The most expensive tickets for the final of the 2015 Rugby World Cup are set to cost more than £700, it has been confirmed.
Debbie Jevans, chief executive of England RWC 2015, said the top tickets were likely to be around £715 but that high-priced tickets were needed to allow organisers to sell others for as low as £7 and £15.
The tournament organisers also have to raise a total of £80million to meet the guarantee made to the International Rugby Board. The most expensive ticket for the 2011 rugby world cup in New Zealand was £640, while the best seats for a sporting event at the London Olympics last year was £725 for the men's 100m final.
Jevans, speaking to reporters at the Sport and Recreation Alliance's European summit in London, said: "We anticipate that the top price for the final will be around that mark (£715) but below that there will be other entry prices, they are not going to be all at that level.
"You do have to have a top price if you are going to have accessibility lower down and I am passionate about having those lower prices. There is a guarantee that we have to hit and to do that there are going to have to be some high prices.
"What is equally important is that we are going to ensure that we have accessibility, that we do have entry price of £15 for pool matches and we are committed to £7. But to have that accessibility there are going to have to be some top-heavy prices."
Jevans was formerly director of sport for the London 2012 Olympics, which was able to bring in income from sponsorship and merchandise as well as tickets, but those options are not available to her for the Rugby World Cup under the system that has been used at all recent previous tournaments.
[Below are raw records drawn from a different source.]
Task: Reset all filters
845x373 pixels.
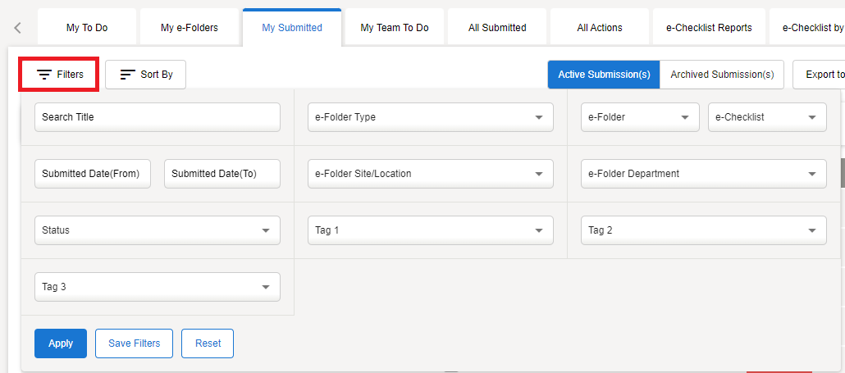Action: pyautogui.click(x=208, y=343)
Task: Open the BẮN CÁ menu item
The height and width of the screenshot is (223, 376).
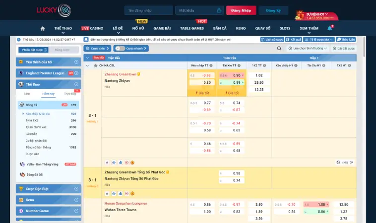Action: [x=220, y=28]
She added: "Our revenue stream is purely public ticket sales, not hospitality. All of the commercial side of it be it merchandising, sponsorship, licensing, television money sits with the Rugby World Cup as the owner of it and it also keeps the hospitality mark as well."
Friday is the deadline for applications for the 50 training bases for the 20 participating teams to use - teams may need several bases if they are in different parts of the country.
Jevans said there had been considerable interest despite the daunting criteria - a team hotel, outdoor training venues, indoor venue, gym and swimming pool - and the fact they have to be provided for free. She added: "Fifty training bases is a lot to have but we will absolutely make our 50, we have had a lot of interest."